** Work to complete **
Restate each entry shown beneath this instruction, keeping its wording intact.

** Information given **
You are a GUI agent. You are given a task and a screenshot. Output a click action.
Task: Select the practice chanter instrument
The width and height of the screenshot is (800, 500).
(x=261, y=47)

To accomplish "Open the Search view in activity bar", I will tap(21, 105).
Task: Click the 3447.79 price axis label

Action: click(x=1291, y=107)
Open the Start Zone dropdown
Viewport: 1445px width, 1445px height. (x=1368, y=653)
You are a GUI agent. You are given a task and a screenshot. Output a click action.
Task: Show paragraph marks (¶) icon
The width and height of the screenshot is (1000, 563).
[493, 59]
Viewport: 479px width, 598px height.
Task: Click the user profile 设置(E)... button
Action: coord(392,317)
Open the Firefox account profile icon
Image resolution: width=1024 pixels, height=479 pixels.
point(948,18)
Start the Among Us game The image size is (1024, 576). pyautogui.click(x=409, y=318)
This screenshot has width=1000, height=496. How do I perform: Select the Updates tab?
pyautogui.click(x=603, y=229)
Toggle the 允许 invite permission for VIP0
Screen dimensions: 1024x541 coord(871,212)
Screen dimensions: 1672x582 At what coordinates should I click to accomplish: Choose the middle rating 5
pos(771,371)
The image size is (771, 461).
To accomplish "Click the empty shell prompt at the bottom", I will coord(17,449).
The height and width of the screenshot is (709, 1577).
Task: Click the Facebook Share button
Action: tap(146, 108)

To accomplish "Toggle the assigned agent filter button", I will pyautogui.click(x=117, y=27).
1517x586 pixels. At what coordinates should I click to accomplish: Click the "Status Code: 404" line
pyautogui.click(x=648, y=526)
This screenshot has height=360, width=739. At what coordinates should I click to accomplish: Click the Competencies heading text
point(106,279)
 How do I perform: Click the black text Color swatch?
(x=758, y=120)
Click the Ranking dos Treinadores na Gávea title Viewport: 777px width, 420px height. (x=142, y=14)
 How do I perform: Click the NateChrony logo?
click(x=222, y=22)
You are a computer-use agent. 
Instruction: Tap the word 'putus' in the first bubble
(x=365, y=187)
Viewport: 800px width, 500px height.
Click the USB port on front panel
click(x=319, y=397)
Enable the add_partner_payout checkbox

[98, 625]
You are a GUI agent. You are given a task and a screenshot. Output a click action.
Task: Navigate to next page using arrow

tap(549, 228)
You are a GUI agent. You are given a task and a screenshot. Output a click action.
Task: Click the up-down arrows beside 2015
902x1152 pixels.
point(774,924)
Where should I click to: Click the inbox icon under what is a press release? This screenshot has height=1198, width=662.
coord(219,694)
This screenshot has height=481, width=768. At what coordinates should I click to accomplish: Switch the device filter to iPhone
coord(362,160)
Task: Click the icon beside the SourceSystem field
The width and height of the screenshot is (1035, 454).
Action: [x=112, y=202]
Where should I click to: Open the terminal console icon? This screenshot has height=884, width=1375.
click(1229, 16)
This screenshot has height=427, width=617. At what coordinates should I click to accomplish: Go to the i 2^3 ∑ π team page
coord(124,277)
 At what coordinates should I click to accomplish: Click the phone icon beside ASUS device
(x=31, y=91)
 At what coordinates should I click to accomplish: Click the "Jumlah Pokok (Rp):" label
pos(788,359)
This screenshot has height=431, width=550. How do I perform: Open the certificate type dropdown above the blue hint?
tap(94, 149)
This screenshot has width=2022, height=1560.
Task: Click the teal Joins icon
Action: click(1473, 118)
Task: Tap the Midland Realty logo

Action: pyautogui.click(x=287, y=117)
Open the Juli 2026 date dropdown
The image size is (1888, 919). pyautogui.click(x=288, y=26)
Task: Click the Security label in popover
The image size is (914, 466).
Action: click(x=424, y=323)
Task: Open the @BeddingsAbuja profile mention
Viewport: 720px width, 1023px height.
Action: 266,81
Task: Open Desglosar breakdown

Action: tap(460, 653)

** Task response **
You are a GUI agent. You are given a task and a screenshot. Output a click action.
Task: Select the practice chanter instrument
The width and height of the screenshot is (800, 500).
(x=261, y=47)

To accomplish "Open the Search view in activity bar", I will tap(21, 105).
Task: Click the 3447.79 price axis label

Action: click(x=1291, y=107)
Open the Start Zone dropdown
Viewport: 1445px width, 1445px height. (x=1368, y=653)
You are a GUI agent. You are given a task and a screenshot. Output a click action.
Task: Show paragraph marks (¶) icon
The width and height of the screenshot is (1000, 563).
[493, 59]
Viewport: 479px width, 598px height.
Task: Click the user profile 设置(E)... button
Action: coord(392,317)
Open the Firefox account profile icon
Image resolution: width=1024 pixels, height=479 pixels.
point(948,18)
Start the Among Us game The image size is (1024, 576). pyautogui.click(x=409, y=318)
This screenshot has width=1000, height=496. How do I perform: Select the Updates tab?
pyautogui.click(x=603, y=229)
Toggle the 允许 invite permission for VIP0
Screen dimensions: 1024x541 coord(871,212)
Screen dimensions: 1672x582 At what coordinates should I click to accomplish: Choose the middle rating 5
pos(771,371)
The image size is (771, 461).
To accomplish "Click the empty shell prompt at the bottom", I will coord(17,449).
The height and width of the screenshot is (709, 1577).
Task: Click the Facebook Share button
Action: tap(146, 108)

To accomplish "Toggle the assigned agent filter button", I will pyautogui.click(x=117, y=27).
1517x586 pixels. At what coordinates should I click to accomplish: Click the "Status Code: 404" line
pyautogui.click(x=648, y=526)
This screenshot has height=360, width=739. At what coordinates should I click to accomplish: Click the Competencies heading text
point(106,279)
 How do I perform: Click the black text Color swatch?
(x=758, y=120)
Click the Ranking dos Treinadores na Gávea title Viewport: 777px width, 420px height. (x=142, y=14)
 How do I perform: Click the NateChrony logo?
click(x=222, y=22)
You are a computer-use agent. 
Instruction: Tap the word 'putus' in the first bubble
(x=365, y=187)
Viewport: 800px width, 500px height.
Click the USB port on front panel
click(x=319, y=397)
Enable the add_partner_payout checkbox

[98, 625]
You are a GUI agent. You are given a task and a screenshot. Output a click action.
Task: Navigate to next page using arrow

tap(549, 228)
You are a GUI agent. You are given a task and a screenshot. Output a click action.
Task: Click the up-down arrows beside 2015
902x1152 pixels.
point(774,924)
Where should I click to: Click the inbox icon under what is a press release? This screenshot has height=1198, width=662.
coord(219,694)
This screenshot has height=481, width=768. At what coordinates should I click to accomplish: Switch the device filter to iPhone
coord(362,160)
Task: Click the icon beside the SourceSystem field
The width and height of the screenshot is (1035, 454).
Action: [x=112, y=202]
Where should I click to: Open the terminal console icon? This screenshot has height=884, width=1375.
click(1229, 16)
This screenshot has height=427, width=617. At what coordinates should I click to accomplish: Go to the i 2^3 ∑ π team page
coord(124,277)
 At what coordinates should I click to accomplish: Click the phone icon beside ASUS device
(x=31, y=91)
 At what coordinates should I click to accomplish: Click the "Jumlah Pokok (Rp):" label
pos(788,359)
This screenshot has height=431, width=550. How do I perform: Open the certificate type dropdown above the blue hint?
tap(94, 149)
This screenshot has width=2022, height=1560.
Task: Click the teal Joins icon
Action: click(1473, 118)
Task: Tap the Midland Realty logo

Action: pyautogui.click(x=287, y=117)
Open the Juli 2026 date dropdown
The image size is (1888, 919). pyautogui.click(x=288, y=26)
Task: Click the Security label in popover
The image size is (914, 466).
Action: click(x=424, y=323)
Task: Open the @BeddingsAbuja profile mention
Viewport: 720px width, 1023px height.
Action: 266,81
Task: Open Desglosar breakdown

Action: tap(460, 653)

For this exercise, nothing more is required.